The PULSE has enabled accurate measurements of pH, nitrite, and nitrate in PBS and artificial ISF. pH detection in ISF demonstrated excellent linearity (${\mathrm{R}}^2>0.99$), with a sensitivity of −64.1 mV/pH and 91.4% accuracy. Additionally, this system demonstrated capability for nitrite and nitrate detection, with sensitivities of 6.32 $\mathsf{\mu }$A/ppm/${\mathrm{cm}}^2$ in artificial ISF and 1.92 $\mathsf{\mu }$A/ppm/${\mathrm{cm}}^2$ in PBS, respectively. Furthermore, compared to the benchtop instrument, the PULSE achieved a 65.83% lower LOD for nitrate in PBS solution. Similarly, for nitrite measurement in PBS, the PULSE exhibited a 58.3% lower LOD and a 24.5% increase in sensitivity, demonstrating its improved capability for detecting lower analyte concentrations. The pH detection in rumen fluid demonstrated an accuracy of 98.9%, highlighting the PULSE system’s potential for advancing sustainable practices in the dairy sector, with potential impacts on economic efficiency and human health. These results highlighted the PULSE’s capability to accurately measure nitrate and nitrite, critical indicators of animal health with an indirect relationship with GHG emissions, while demonstrating its practicality through testing in complex ruminal fluid for real-world bovine health monitoring.

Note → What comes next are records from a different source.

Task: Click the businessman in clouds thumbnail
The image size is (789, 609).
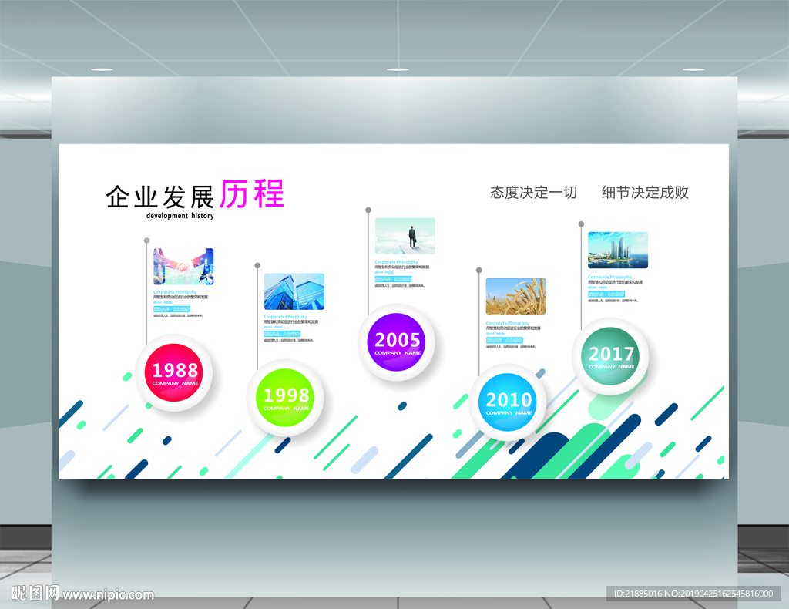Action: [x=405, y=236]
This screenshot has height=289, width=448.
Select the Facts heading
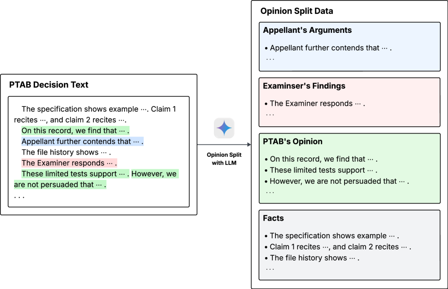(273, 218)
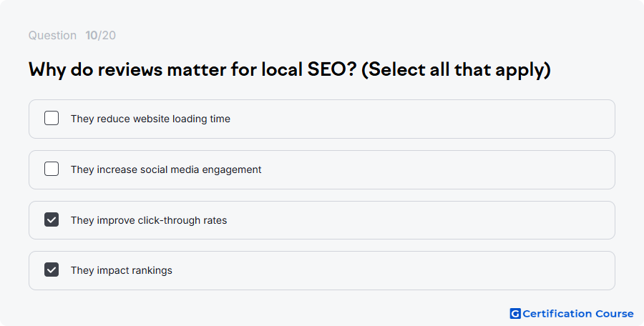This screenshot has width=644, height=326.
Task: Uncheck the 'They impact rankings' checkbox
Action: click(x=52, y=270)
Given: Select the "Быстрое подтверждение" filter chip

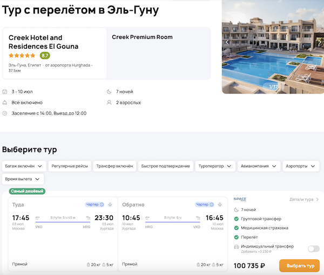Looking at the screenshot, I should (x=165, y=166).
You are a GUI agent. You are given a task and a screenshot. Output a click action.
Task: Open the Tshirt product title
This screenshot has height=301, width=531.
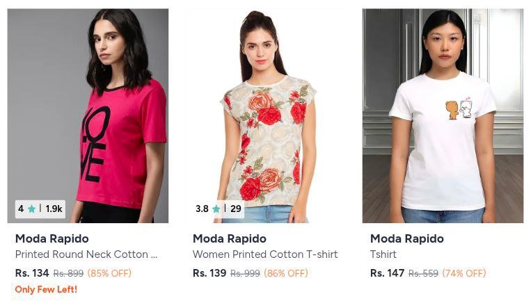tap(383, 254)
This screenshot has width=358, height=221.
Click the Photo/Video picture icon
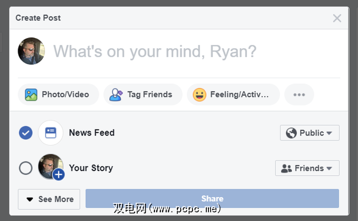coord(31,95)
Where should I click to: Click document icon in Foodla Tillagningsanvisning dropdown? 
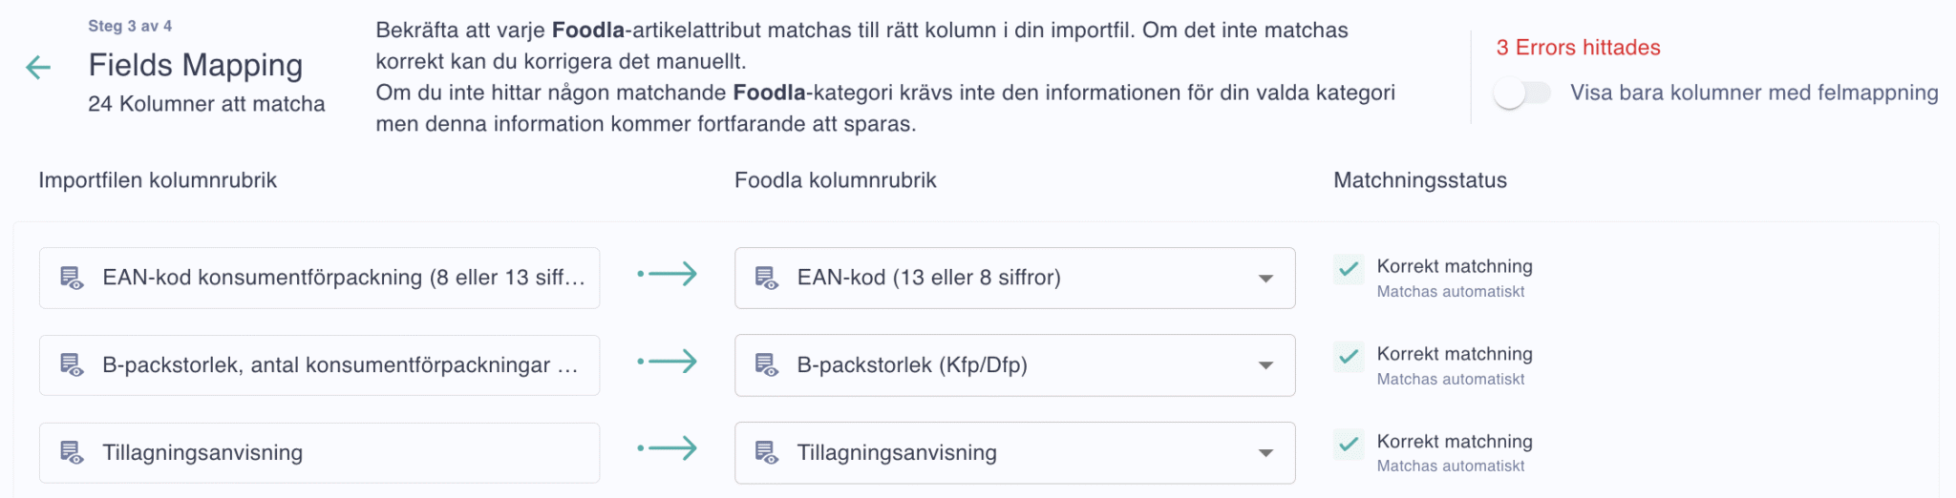point(767,452)
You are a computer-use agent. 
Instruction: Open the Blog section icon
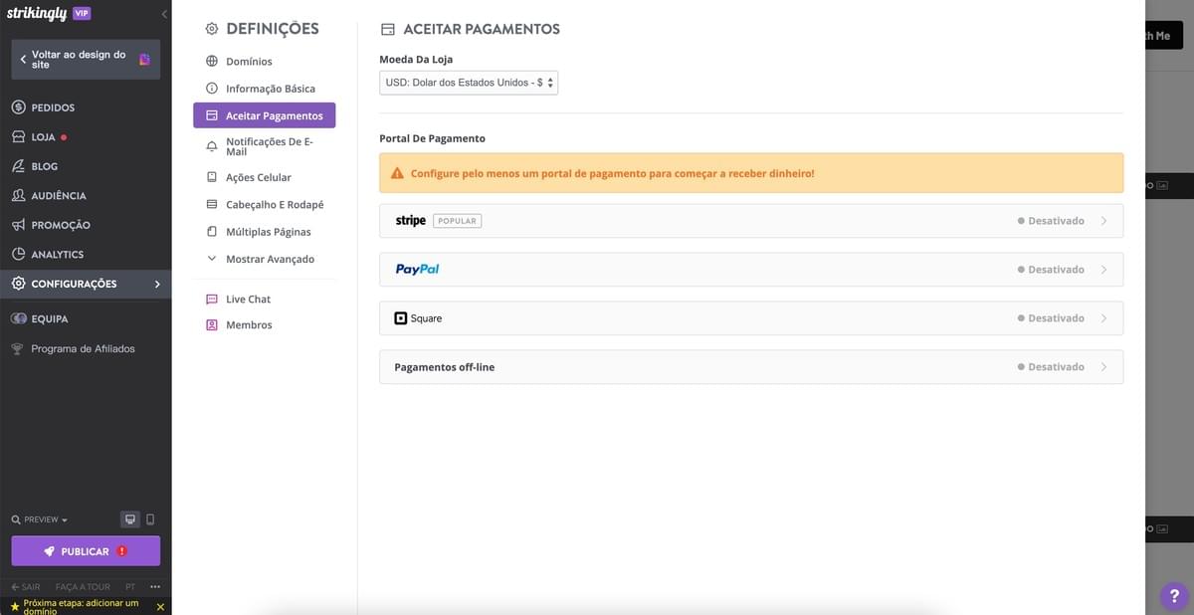[x=18, y=165]
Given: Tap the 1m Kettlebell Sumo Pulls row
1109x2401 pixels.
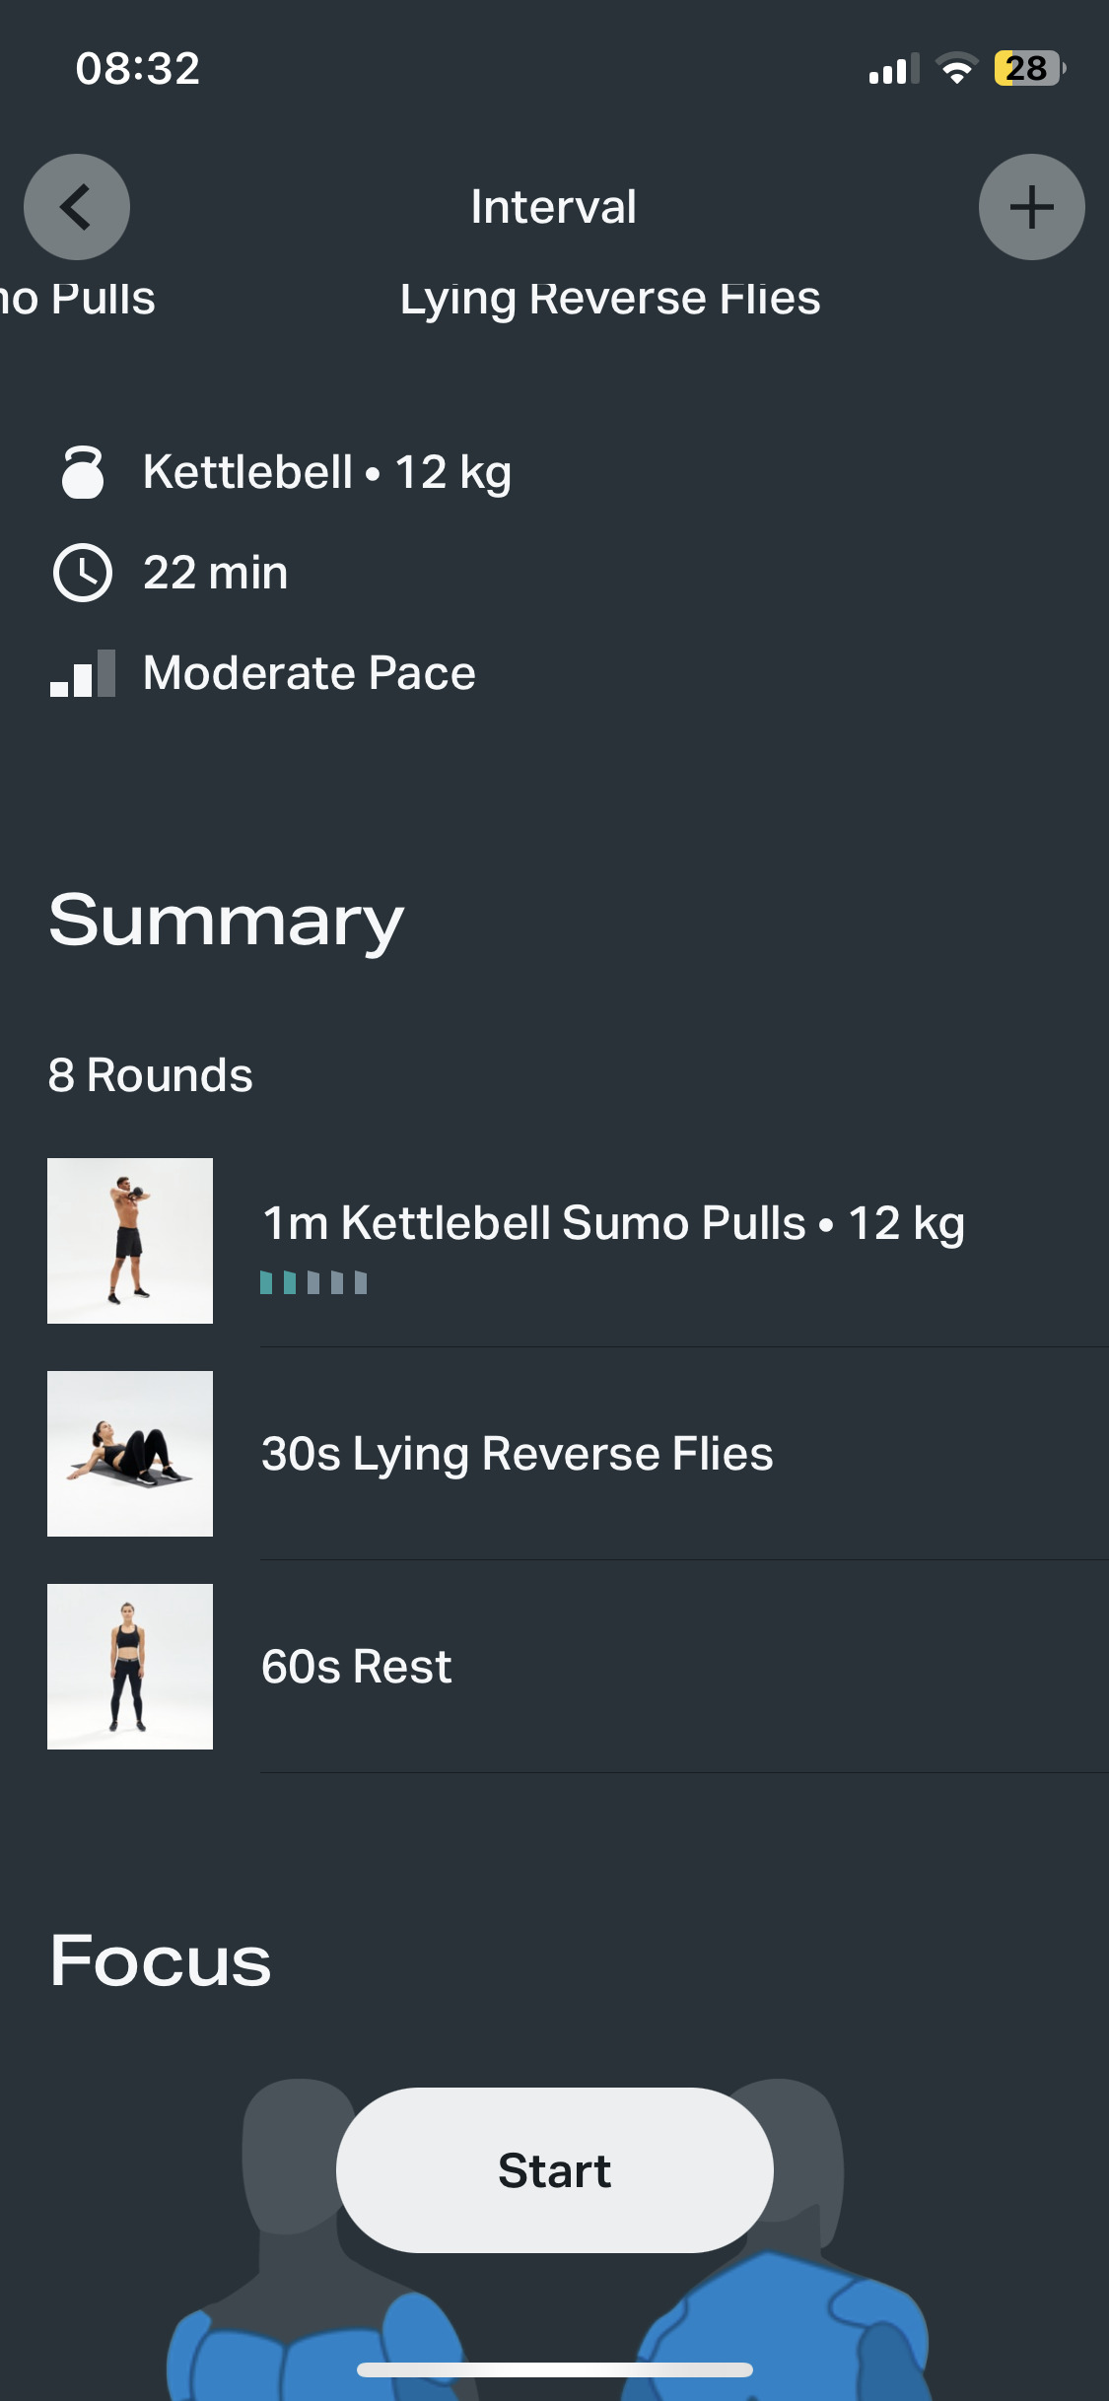Looking at the screenshot, I should coord(613,1223).
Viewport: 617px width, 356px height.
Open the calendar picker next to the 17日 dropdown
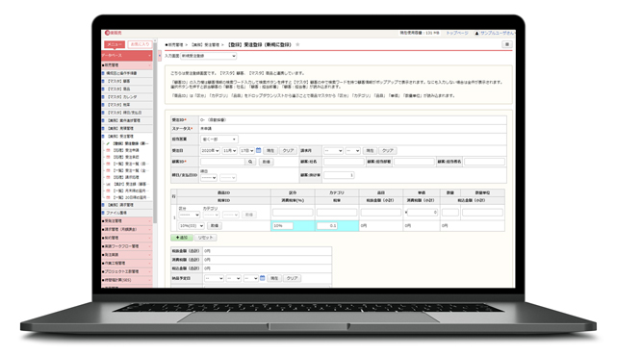point(259,150)
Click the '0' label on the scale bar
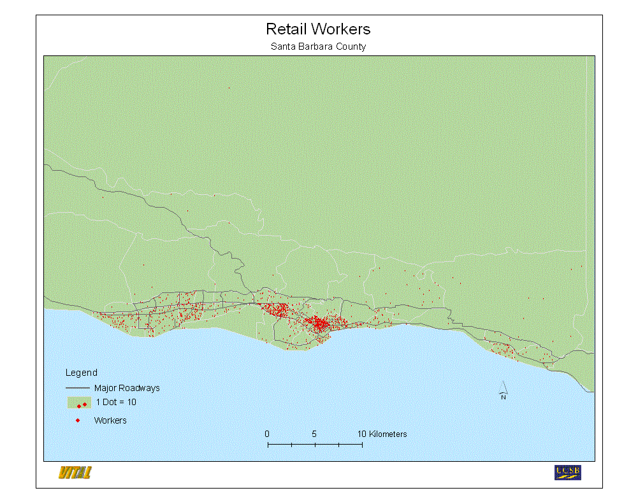This screenshot has width=638, height=493. (x=267, y=434)

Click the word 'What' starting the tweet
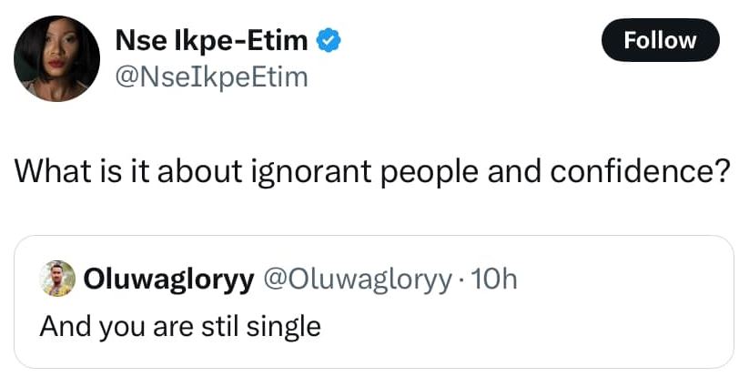[x=58, y=171]
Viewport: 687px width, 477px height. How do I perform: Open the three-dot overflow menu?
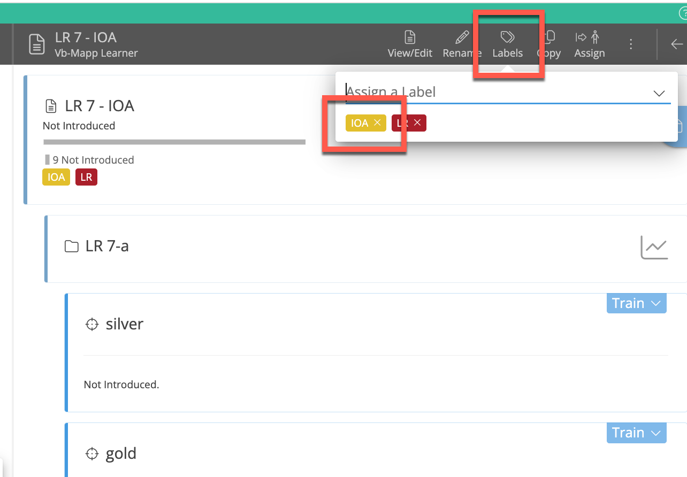(x=631, y=44)
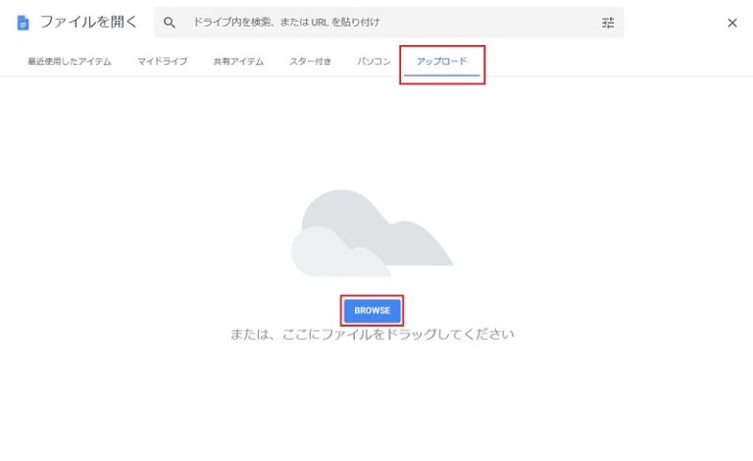The width and height of the screenshot is (753, 461).
Task: Click the blue Google Docs icon
Action: pyautogui.click(x=23, y=23)
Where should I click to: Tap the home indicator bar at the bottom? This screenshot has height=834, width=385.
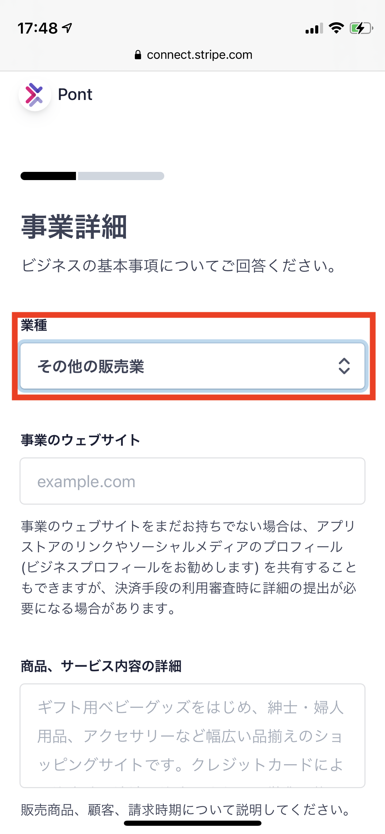193,823
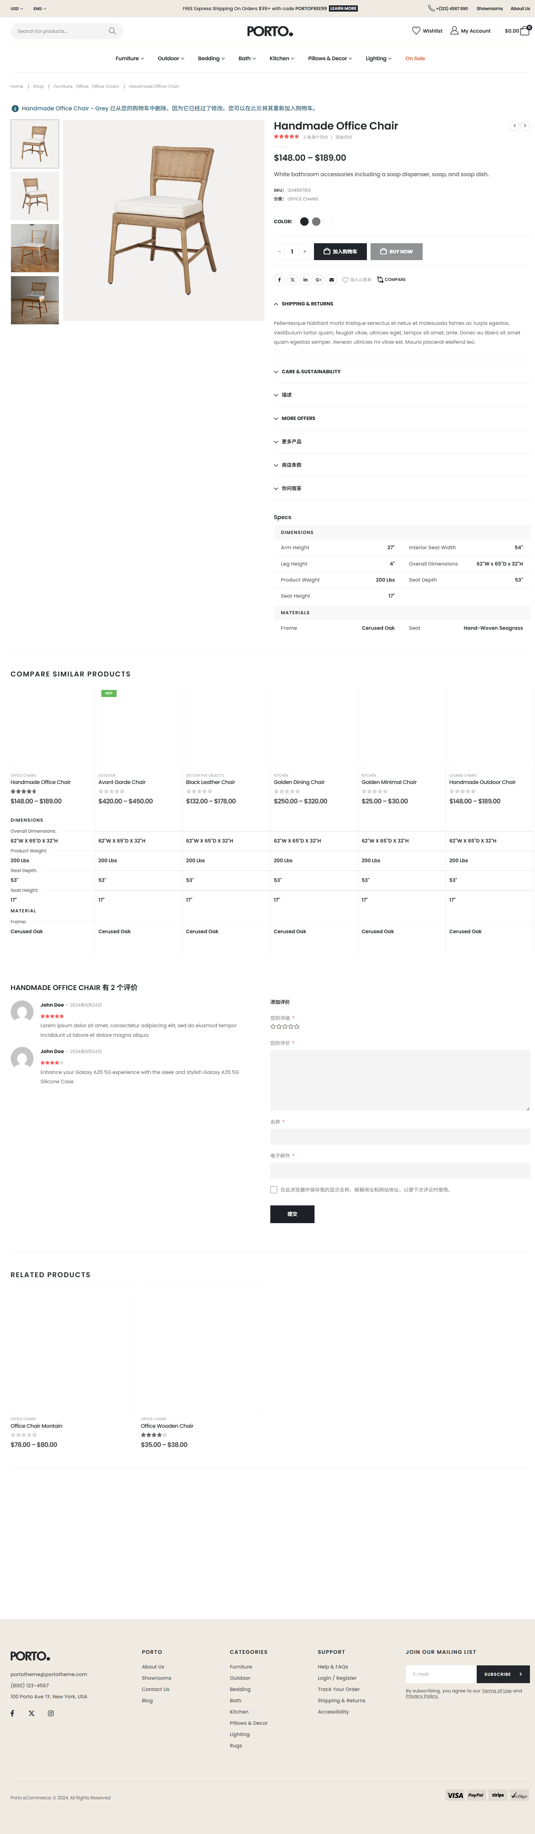Image resolution: width=535 pixels, height=1834 pixels.
Task: Click the search magnifier icon
Action: pyautogui.click(x=112, y=31)
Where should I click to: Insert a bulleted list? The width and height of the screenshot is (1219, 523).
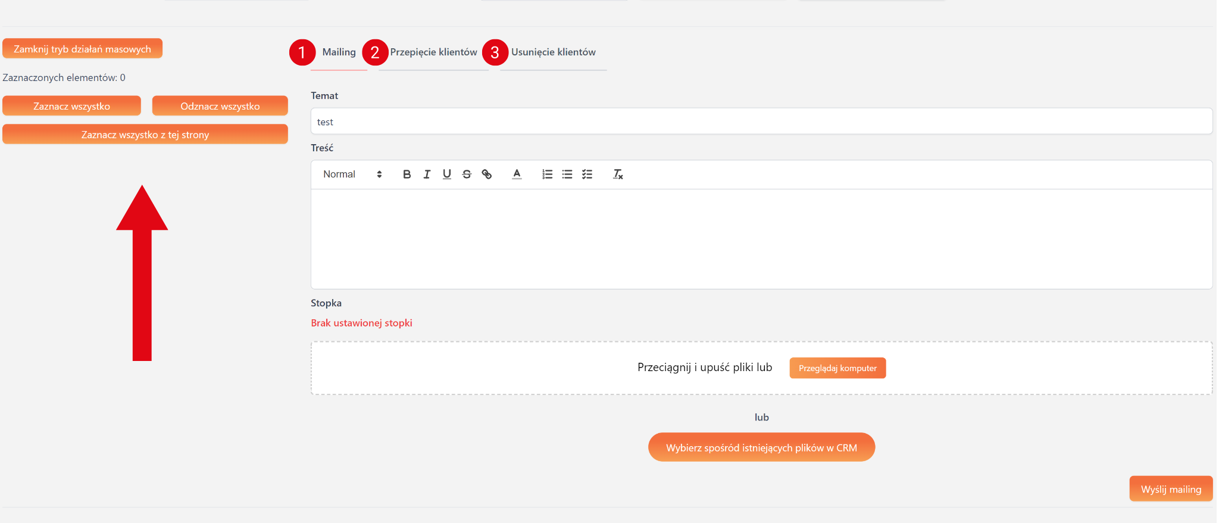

The findings of this study lay the groundwork for future research exploring multi-modal sensing in precision agriculture, with PULSE positioned as a pioneering platform in this emerging field. Before the in vivo deployment of the smart bolus technology, several critical steps must be completed. These include mechanical testing for structural integrity, pressure and temperature tolerance, and the development of robust sealing to prevent fluid ingress. The long-term durability and biofouling resistance of the sensors must be evaluated, along with cleaning strategies. Power consumption needs to be optimised to support extended autonomous operation, and wireless communication must be validated in biological environments. Future work will also focus on the integration of PULSE into smart bolus form factors, as well as its connection to Internet of Things (IoT) networks for continuous remote monitoring and data-driven decision-making. Finally, regulatory, ethical, and animal welfare aspects must be considered for future use on animals.